- _Yapılacak işlemler_
[a] Aşağıdaki aday başvurularıyla ilgili metinde "Libya gibi dış" ifadesinden "Başbakan Erdoğan'a yaptı." ifadesine kadar olan kısmı aynen yazar mısınız?
[b] Aşağıdaki aday başvurularıyla ilgili metni, son cümlesinden sonra gelecek şekilde sürdürür müsünüz?

- _Çıkarılan metin_
------------------------------------------------
Libya gibi dış politika konuları öne çıksa da siyasetin merkezi Ankara'da bugünlerde başka heyecan yaşanıyor.

Partiler kıpır kıpır... Aday adaylarının müracaatları sona erdi. AK Parti aday namzetleriyle mülakat yapıyor, CHP ve MHP ise aday adaylarının dosyaları üzerinde inceleme yapmaya başladı. En yoğun ilgi seçimin favorisi AK Parti'ye; rakam 6 bine yaklaştı. 800 dolayında kadın var. Başbakan 'kadın vekil sayısında artış olacağı' vaadinde bulundu. Silahlı saldırı sonucu ağır yaralanan İbrahim Tatlıses, başvurusunu kendisini ziyareti sırasında bizzat Başbakan Erdoğan'a yaptı.
------------------------------------------------
- _Kayıtlı veriler_
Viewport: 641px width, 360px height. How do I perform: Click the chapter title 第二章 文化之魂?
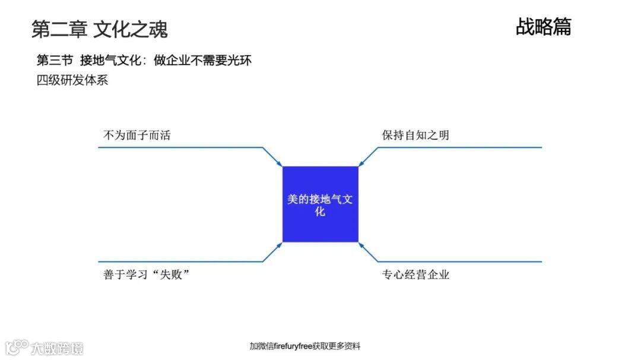(x=99, y=28)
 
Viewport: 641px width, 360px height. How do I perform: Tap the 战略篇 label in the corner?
(x=543, y=27)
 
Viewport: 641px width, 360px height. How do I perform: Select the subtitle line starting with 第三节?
(x=144, y=60)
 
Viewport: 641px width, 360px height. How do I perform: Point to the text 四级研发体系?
(x=72, y=80)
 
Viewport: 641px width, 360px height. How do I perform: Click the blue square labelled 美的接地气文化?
(x=320, y=205)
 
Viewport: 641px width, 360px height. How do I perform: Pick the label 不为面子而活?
(x=137, y=135)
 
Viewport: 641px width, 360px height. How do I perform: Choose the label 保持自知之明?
(x=415, y=135)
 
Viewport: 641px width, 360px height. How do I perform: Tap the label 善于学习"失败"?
(x=150, y=275)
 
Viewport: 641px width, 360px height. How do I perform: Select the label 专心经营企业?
(x=415, y=275)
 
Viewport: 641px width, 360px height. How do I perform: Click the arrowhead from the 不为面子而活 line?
(x=280, y=164)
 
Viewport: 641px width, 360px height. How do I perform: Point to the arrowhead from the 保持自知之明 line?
(x=361, y=164)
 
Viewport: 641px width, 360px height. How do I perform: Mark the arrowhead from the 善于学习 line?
(x=280, y=244)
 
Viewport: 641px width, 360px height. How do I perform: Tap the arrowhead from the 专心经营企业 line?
(x=361, y=244)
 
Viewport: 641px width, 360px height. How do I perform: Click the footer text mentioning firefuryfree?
(x=304, y=346)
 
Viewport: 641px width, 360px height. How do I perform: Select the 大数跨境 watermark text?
(x=57, y=348)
------------------------------------------------
- _Alıştırma cevapları_
[a]
Libya gibi dış politika konuları öne çıksa da siyasetin merkezi Ankara'da bugünlerde başka heyecan yaşanıyor.

Partiler kıpır kıpır... Aday adaylarının müracaatları sona erdi. AK Parti aday namzetleriyle mülakat yapıyor, CHP ve MHP ise aday adaylarının dosyaları üzerinde inceleme yapmaya başladı. En yoğun ilgi seçimin favorisi AK Parti'ye; rakam 6 bine yaklaştı. 800 dolayında kadın var. Başbakan 'kadın vekil sayısında artış olacağı' vaadinde bulundu. Silahlı saldırı sonucu ağır yaralanan İbrahim Tatlıses, başvurusunu kendisini ziyareti sırasında bizzat Başbakan Erdoğan'a yaptı.

[b]
Başbakan, Tatlıses'in adaylığı konusunda renk vermedi, sadece 'başvurusunu aldım' demekle yetindi. Kuşkusuz karar sürecinde sadece siyasi değil, sağlığı da dikkate alınacak. Milletvekili başvurusunda CHP ve MHP'ye de ilgi fena değil.

Daha önce DYP'den aday olan, ismi sürekli merkez sağın lider adayları arasında geçen Ergenekon sanığı Mehmet Haberal önce CHP'ye üye oldu ardından aday adaylığı için dosya verdi. Süheyl Batum da merkez sağı düştüğü yerden kaldıracak isimlerden biriydi, şimdi siyasi geleceğini CHP'de arıyor. CHP'de Hüsamettin Cindoruk'un adına da rastlanıyor. Tek başına değil, üç dört kişilik ekiple CHP'ye katılacağı ve milletvekili listesinde yer alacağı kulislerde dolaşan söylentilerden.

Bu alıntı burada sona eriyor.